● PROMPT
Run through the records and, wherever a line holds the word "computer", return that line.

━━ TASK INPUT

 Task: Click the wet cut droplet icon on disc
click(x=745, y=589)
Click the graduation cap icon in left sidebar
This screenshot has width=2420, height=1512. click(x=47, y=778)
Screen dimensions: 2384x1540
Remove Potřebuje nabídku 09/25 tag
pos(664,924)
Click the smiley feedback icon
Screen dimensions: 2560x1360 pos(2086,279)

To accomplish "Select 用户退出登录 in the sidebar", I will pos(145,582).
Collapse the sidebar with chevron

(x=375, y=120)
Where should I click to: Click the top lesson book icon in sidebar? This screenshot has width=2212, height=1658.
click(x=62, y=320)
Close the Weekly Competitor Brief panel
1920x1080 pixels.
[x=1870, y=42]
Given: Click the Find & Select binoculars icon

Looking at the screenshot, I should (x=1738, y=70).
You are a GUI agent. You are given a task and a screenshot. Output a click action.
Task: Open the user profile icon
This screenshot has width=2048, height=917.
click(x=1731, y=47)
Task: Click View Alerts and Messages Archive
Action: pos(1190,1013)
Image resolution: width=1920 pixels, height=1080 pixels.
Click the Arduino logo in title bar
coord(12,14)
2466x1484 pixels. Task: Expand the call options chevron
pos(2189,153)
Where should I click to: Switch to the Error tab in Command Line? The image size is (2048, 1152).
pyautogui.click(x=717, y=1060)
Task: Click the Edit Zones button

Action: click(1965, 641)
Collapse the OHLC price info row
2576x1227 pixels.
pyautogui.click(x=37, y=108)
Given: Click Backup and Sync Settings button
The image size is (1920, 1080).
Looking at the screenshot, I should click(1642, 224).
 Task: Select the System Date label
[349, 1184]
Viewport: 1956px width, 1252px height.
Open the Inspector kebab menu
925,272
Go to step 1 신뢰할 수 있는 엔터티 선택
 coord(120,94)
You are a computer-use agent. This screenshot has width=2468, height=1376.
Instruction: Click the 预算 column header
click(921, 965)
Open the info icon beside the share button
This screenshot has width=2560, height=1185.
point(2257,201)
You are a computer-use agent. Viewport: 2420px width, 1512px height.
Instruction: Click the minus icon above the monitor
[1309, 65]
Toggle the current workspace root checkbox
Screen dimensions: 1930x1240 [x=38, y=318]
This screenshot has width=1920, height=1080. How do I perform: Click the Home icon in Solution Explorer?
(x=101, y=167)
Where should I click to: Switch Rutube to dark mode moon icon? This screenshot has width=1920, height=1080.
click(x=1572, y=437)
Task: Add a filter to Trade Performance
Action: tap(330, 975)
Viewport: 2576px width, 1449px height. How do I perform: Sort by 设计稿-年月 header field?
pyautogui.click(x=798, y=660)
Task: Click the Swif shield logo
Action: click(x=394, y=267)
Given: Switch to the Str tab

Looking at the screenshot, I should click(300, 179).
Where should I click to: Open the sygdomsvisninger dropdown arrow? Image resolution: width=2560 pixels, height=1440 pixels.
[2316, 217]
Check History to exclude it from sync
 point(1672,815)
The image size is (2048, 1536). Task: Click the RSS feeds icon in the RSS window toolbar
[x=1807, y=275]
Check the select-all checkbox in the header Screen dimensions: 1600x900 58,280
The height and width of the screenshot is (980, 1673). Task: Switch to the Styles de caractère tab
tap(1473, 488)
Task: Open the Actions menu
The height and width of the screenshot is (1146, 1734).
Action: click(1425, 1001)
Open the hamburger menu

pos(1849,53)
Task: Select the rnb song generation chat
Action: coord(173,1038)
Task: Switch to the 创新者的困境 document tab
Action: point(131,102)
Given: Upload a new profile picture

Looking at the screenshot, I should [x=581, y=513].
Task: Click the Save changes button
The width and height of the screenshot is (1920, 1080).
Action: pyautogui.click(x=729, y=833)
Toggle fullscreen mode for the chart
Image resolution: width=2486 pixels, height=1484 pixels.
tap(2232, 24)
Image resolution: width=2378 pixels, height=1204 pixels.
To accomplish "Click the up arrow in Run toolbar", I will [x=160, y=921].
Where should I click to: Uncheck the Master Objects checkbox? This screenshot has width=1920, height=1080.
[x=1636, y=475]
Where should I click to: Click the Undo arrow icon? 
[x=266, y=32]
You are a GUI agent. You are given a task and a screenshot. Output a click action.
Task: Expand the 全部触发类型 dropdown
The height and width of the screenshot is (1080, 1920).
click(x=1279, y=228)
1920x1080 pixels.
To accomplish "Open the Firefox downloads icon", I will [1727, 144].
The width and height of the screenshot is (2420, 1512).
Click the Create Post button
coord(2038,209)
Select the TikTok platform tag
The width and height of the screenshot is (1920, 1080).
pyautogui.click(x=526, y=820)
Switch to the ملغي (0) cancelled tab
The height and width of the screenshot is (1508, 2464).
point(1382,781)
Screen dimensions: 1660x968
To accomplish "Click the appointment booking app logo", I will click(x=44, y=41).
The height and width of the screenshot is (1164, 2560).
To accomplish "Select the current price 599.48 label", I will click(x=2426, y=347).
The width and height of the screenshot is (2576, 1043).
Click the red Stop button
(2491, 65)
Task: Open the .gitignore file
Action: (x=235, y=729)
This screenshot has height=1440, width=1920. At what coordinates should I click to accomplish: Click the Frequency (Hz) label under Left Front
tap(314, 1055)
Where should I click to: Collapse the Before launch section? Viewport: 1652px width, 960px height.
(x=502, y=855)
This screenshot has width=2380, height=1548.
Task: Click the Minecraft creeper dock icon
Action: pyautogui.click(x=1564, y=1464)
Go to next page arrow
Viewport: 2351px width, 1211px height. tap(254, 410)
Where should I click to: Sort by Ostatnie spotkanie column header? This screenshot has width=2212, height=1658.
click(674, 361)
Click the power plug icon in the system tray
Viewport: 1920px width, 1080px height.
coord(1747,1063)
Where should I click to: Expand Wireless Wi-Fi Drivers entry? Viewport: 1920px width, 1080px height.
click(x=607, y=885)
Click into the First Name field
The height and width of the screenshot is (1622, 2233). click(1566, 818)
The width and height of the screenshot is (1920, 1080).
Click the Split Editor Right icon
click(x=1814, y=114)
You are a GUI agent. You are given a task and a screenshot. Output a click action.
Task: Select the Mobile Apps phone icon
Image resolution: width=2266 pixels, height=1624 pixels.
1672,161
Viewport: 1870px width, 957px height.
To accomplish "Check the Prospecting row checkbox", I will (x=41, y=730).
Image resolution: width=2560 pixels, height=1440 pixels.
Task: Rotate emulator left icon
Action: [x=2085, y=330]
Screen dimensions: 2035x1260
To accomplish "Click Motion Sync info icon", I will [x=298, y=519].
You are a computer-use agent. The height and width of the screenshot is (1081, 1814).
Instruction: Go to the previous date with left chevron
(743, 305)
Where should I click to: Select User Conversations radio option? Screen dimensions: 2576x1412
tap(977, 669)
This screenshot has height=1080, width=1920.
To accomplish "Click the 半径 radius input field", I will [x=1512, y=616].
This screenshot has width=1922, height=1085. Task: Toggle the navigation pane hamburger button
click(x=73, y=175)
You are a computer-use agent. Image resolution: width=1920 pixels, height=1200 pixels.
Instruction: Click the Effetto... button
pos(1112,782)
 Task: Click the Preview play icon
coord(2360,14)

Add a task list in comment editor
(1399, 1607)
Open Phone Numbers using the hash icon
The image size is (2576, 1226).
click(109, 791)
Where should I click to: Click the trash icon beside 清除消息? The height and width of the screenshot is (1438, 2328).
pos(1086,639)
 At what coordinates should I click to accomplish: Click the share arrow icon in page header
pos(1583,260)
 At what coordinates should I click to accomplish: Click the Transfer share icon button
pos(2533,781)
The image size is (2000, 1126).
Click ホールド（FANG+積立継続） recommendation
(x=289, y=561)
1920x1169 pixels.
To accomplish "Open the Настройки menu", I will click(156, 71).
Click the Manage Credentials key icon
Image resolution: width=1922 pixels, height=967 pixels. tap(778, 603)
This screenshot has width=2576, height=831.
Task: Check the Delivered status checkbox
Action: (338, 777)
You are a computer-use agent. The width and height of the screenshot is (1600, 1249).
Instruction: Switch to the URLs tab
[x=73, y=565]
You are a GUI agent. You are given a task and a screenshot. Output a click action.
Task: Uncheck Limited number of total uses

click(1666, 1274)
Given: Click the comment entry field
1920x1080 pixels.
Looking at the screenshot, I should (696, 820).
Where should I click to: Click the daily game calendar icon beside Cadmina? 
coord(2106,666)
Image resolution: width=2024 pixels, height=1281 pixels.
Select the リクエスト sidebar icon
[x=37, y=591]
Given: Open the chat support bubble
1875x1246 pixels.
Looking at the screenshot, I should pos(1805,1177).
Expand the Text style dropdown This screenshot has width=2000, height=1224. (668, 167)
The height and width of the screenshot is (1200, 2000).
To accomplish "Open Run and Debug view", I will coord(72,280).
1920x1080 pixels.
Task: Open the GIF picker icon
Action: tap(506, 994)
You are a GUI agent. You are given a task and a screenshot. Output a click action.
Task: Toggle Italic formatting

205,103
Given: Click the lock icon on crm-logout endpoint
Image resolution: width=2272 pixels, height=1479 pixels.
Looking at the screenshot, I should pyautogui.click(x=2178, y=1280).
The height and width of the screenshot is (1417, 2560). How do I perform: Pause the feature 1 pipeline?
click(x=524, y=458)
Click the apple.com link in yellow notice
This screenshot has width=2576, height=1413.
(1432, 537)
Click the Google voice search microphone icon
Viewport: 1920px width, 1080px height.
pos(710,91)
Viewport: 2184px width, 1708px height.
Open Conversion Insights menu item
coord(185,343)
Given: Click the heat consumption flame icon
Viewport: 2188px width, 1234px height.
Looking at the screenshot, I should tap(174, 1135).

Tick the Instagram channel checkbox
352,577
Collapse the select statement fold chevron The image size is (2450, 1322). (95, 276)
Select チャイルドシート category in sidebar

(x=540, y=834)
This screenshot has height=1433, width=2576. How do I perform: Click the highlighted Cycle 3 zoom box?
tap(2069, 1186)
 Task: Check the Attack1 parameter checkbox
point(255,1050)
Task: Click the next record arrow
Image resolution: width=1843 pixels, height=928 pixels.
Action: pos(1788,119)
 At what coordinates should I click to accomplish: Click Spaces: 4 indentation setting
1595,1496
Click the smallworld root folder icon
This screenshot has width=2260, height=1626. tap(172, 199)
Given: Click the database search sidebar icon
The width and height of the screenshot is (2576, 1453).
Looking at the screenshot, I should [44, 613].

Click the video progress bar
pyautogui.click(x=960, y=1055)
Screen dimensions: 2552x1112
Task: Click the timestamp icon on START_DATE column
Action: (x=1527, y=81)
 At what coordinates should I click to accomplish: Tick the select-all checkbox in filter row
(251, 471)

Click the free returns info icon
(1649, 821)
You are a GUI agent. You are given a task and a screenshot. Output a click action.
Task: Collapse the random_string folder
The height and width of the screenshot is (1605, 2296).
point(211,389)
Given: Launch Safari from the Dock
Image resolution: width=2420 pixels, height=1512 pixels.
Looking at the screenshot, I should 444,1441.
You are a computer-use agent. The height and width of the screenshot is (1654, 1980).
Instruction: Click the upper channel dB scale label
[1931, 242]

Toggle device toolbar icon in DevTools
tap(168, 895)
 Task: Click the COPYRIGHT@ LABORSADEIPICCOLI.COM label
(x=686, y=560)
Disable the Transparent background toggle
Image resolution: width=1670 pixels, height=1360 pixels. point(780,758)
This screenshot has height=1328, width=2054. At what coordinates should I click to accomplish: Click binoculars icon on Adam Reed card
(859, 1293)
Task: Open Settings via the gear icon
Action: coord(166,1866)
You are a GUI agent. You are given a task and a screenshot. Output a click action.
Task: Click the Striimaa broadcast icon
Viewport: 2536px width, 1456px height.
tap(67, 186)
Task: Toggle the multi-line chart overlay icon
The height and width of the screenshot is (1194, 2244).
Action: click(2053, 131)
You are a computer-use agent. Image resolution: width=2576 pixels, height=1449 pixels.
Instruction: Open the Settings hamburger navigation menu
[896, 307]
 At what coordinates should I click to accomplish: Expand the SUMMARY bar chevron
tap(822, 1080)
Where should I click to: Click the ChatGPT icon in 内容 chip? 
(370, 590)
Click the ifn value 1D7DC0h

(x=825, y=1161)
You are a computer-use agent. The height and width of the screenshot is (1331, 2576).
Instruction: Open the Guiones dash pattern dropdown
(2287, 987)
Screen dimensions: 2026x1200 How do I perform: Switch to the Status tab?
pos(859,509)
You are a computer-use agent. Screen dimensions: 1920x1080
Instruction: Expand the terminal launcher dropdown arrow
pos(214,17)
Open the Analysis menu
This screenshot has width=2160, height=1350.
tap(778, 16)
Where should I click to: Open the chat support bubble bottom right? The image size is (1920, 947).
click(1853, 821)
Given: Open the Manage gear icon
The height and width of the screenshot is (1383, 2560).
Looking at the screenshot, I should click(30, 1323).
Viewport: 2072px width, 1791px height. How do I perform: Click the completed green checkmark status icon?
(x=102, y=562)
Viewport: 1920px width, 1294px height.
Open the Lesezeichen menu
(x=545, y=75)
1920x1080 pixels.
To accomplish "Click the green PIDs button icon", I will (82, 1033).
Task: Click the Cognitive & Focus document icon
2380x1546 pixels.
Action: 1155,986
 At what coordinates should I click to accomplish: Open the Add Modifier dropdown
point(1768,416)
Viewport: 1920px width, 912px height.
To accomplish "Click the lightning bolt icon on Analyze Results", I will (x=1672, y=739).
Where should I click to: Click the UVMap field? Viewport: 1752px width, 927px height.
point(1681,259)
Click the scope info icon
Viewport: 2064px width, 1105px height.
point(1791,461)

━━━━

● RESPONSE BOX
You are a computer-use agent. This screenshot has width=2468, height=1376.
You are a computer-use agent. Viewport: 2420px width, 1512px height.
You are a computer-use agent. The height and width of the screenshot is (1081, 1814).
You are a computer-use agent. Image resolution: width=1920 pixels, height=1200 pixels.
You are a computer-use agent. The width and height of the screenshot is (1600, 1249).
You are a computer-use agent. The height and width of the screenshot is (1654, 1980).
You are a computer-use agent. Image resolution: width=2576 pixels, height=1449 pixels.
You are a computer-use agent. The height and width of the screenshot is (1331, 2576).
You are a computer-use agent. Screen dimensions: 1920x1080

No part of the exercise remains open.